SOUTHAMPTON researchers are calling for men who think they might have HIV to seek help sooner after a groundbreaking study.

Researchers from the University of Southampton found the disease progresses much faster in men than in women.

They also found the disease progressed faster in people suffering from food shortages and using nutritional supplements during the 12-month study of 206 adults receiving routine care in rural South Africa.

Now researchers say more needs to be done to encourage men with HIV to seek help sooner.

The study recorded each patient’s CD4 cell count, a method of measuring a person’s immune levels as the disease progresses.

It found women would on average take three years to go from a cell count of more than 500 to less than 350 - the level required before patients received antiretroviral treatment (ART) at the time of the study, while men took just 12 months.

South Africa since changed its guidelines in line with recommendations from the World Health Organisation so that patients would receive ART treatment once they had a CD4 cell count of 500 or less.

Researchers found it took just over eight months for men’s cell counts to reach this level after their first appointment, while it took women 17 months.

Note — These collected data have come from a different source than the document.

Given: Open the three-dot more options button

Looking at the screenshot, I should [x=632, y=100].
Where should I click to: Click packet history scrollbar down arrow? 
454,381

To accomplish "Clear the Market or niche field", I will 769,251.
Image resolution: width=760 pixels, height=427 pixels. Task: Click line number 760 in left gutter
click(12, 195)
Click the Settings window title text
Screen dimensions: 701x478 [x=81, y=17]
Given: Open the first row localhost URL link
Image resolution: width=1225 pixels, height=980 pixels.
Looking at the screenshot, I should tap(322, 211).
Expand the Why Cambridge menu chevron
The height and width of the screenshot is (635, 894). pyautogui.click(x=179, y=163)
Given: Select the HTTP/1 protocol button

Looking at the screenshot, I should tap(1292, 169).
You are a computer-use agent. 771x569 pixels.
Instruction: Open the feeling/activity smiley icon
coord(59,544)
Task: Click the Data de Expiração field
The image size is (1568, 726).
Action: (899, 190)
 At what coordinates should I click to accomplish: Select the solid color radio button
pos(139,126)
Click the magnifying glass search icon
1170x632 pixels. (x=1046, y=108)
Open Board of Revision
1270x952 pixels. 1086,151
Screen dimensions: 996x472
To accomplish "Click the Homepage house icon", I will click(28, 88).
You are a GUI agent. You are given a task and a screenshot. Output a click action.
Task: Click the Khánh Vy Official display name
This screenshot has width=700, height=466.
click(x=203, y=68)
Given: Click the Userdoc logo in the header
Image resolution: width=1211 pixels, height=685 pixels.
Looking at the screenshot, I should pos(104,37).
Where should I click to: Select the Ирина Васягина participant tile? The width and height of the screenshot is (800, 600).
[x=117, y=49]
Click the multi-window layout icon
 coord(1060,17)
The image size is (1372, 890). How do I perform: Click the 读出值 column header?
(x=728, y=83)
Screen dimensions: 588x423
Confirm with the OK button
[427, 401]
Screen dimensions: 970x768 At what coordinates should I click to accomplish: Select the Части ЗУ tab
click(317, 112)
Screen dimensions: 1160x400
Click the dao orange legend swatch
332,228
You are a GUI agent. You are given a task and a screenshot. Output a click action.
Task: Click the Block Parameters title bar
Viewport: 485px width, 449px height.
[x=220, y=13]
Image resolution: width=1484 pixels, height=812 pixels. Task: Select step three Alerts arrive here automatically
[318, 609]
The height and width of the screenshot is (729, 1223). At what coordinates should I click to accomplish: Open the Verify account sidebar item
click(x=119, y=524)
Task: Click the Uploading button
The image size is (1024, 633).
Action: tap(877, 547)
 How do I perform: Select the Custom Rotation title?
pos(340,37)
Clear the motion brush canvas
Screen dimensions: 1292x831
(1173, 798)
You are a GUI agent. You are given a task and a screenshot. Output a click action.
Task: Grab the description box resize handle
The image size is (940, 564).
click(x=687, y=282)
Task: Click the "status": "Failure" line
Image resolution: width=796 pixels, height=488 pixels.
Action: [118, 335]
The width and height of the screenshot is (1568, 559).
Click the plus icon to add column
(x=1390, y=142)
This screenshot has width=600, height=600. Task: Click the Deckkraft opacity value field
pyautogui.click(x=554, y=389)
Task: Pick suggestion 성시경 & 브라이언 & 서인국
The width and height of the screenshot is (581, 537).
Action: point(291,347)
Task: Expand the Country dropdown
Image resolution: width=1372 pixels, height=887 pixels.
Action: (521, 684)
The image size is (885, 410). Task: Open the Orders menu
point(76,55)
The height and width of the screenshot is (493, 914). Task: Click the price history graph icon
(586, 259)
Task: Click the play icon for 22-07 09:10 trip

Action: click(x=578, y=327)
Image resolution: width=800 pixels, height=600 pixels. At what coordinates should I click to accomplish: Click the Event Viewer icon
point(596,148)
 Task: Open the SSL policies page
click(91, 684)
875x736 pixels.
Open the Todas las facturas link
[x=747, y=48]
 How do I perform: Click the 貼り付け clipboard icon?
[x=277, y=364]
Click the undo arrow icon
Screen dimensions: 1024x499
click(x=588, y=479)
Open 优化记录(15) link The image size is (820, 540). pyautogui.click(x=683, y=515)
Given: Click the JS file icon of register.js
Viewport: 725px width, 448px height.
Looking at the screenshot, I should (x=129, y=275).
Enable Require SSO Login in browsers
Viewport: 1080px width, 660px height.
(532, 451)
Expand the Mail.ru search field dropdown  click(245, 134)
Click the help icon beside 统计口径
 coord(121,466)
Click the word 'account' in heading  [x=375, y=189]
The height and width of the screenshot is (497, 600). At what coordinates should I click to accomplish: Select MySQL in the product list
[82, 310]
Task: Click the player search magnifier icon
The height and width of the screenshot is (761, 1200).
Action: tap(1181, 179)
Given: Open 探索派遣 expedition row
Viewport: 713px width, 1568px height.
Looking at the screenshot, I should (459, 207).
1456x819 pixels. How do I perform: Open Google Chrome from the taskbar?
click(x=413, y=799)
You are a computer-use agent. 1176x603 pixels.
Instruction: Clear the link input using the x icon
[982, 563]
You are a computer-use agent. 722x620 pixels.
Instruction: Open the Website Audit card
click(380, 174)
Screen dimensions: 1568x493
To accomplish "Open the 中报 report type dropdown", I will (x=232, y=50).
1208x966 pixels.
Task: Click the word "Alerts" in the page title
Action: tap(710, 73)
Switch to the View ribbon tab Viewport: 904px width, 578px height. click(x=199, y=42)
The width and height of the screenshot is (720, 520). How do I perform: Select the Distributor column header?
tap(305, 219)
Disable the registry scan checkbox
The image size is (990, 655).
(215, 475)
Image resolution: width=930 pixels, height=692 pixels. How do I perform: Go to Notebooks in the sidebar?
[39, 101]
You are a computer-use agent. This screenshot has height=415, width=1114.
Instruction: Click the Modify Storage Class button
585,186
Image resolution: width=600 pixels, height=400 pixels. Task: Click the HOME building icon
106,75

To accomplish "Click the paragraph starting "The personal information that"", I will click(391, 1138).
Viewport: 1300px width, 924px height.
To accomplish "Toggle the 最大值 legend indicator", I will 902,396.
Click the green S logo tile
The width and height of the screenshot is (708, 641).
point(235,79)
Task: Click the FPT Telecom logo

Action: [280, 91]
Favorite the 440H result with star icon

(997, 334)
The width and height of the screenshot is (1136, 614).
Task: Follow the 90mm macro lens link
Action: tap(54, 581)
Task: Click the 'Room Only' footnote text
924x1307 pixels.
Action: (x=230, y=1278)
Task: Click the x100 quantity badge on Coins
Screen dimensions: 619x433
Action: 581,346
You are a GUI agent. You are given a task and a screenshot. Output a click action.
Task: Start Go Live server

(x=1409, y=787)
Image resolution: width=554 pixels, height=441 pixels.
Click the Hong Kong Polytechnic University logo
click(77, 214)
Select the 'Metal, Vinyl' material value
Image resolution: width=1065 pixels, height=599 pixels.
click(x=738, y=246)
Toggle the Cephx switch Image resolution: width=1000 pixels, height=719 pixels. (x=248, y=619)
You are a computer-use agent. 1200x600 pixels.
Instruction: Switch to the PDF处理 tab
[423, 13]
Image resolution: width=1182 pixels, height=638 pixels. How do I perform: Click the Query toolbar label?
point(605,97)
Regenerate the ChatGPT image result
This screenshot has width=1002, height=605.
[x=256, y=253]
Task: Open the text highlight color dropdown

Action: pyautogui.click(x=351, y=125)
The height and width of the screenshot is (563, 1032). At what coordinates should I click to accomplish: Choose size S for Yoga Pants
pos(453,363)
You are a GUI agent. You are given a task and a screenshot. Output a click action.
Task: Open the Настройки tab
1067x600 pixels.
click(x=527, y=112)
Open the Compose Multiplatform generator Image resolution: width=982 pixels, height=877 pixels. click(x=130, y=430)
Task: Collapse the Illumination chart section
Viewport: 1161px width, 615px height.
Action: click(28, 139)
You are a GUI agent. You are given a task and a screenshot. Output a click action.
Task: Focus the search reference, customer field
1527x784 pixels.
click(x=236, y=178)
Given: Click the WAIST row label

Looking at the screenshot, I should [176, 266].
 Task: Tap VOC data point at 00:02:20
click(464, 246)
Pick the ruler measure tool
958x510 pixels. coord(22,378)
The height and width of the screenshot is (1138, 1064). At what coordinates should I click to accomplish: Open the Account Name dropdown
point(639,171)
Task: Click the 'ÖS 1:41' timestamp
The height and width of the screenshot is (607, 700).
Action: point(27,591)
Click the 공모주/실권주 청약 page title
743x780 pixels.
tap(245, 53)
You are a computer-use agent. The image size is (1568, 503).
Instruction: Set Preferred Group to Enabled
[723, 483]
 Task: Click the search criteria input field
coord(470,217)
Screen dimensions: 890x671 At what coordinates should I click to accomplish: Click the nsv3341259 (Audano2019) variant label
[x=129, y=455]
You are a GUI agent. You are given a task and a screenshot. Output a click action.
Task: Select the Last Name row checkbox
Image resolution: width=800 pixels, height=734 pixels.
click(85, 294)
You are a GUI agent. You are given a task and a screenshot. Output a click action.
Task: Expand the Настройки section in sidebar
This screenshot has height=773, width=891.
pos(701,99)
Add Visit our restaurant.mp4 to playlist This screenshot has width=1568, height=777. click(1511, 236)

Dr Nuala McGrath, from the University of Southampton who lead the study, said: “The finding that time to ART eligibility was significantly shorter for men highlights the need to develop gender oriented strategies throughout HIV care in the African context."

“Firstly men are more likely to present for care with slightly lower CD4 cell counts than women and we need to find ways to get men into care earlier.

"Once in care, many individuals will become eligible for treatment within one or two pre-ART care visits, especially if visits are less frequent than the recommended six monthly intervals.”